Canadians tend to have a diversification problem.


There are thousands of Canadian investors who have all their assets in their home nation. Possible reasons for this include getting burned on exchange rates in the past, knowing Canadian companies better than foreign ones, or even just patriotic pride.

Others will expand their horizons, usually to the United States.

With many of the world’s top companies calling the U.S. home, it’s easy to justify true worldwide diversification can come from owning the S&P 500.

But it’s not quite that simple. Many investors could really benefit from exposure to different markets. ETFs make this incredibly easy.

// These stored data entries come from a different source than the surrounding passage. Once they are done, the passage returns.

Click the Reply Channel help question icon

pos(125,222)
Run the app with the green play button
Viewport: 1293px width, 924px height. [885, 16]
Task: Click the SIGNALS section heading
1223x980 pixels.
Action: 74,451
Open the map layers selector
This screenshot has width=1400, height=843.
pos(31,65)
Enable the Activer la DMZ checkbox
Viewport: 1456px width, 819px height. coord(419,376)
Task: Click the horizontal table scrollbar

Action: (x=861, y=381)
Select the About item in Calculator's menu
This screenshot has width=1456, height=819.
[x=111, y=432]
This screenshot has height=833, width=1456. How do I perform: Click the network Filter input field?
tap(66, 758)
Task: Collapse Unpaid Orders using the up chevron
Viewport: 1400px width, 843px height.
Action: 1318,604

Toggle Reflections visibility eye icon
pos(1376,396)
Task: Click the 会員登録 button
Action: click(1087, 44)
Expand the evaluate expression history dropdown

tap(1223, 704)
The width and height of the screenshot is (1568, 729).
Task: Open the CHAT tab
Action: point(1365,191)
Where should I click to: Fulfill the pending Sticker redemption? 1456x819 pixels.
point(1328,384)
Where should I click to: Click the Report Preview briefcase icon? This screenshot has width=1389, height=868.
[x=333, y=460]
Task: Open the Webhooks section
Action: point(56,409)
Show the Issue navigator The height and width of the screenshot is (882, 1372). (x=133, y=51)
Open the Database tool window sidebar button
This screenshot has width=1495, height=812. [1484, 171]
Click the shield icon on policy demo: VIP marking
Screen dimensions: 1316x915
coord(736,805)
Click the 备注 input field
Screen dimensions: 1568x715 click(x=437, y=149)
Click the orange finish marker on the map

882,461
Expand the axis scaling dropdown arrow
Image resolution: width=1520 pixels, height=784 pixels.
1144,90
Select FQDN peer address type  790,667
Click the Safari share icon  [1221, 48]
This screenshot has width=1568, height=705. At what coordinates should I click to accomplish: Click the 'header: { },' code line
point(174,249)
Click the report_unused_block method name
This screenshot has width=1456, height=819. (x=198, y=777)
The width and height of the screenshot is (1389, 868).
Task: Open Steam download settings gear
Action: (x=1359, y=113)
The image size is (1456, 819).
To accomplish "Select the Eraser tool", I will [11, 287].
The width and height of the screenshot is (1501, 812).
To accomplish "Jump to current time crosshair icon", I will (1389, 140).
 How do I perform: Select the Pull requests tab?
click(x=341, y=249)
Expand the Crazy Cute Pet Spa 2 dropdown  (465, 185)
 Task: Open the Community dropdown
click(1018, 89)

One choice for investors looking for a little international flavor is the iShares MCSI World Index ETF (TSX:XWD). This ETF does have some significant U.S. exposure, with 60% of assets invested in the S&P 500.

An additional 4% of assets are invested in Canadian stocks. This leaves 36% of assets, which is invested in developed markets around the world. The fund has a 0.47% MER and yields 1.5%.

Another choice is the iShares MSCI Emerging Markets Index ETF (TSX:XEM), which has all of its assets invested in developing nations around the world. This ETF invests its cash in China (27% of assets), South Korea (15% of assets), Taiwan (12% of assets) and India (9% of assets), among others. It has exposure to 17 different developing economies.


The emerging markets ETF does have a little higher MER, which is currently 0.83%, but it does pay a much more attractive dividend. Today’s yield is 3.1%.